What is required:
The data below must be copied in full and without any change.

(Dataset entries)
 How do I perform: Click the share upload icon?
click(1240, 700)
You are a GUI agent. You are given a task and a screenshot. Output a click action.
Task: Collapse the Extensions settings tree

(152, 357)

Result for this task:
 How do I perform: Click the share upload icon?
click(1240, 700)
You are a GUI agent. You are given a task and a screenshot. Output a click action.
Task: Collapse the Extensions settings tree

(152, 357)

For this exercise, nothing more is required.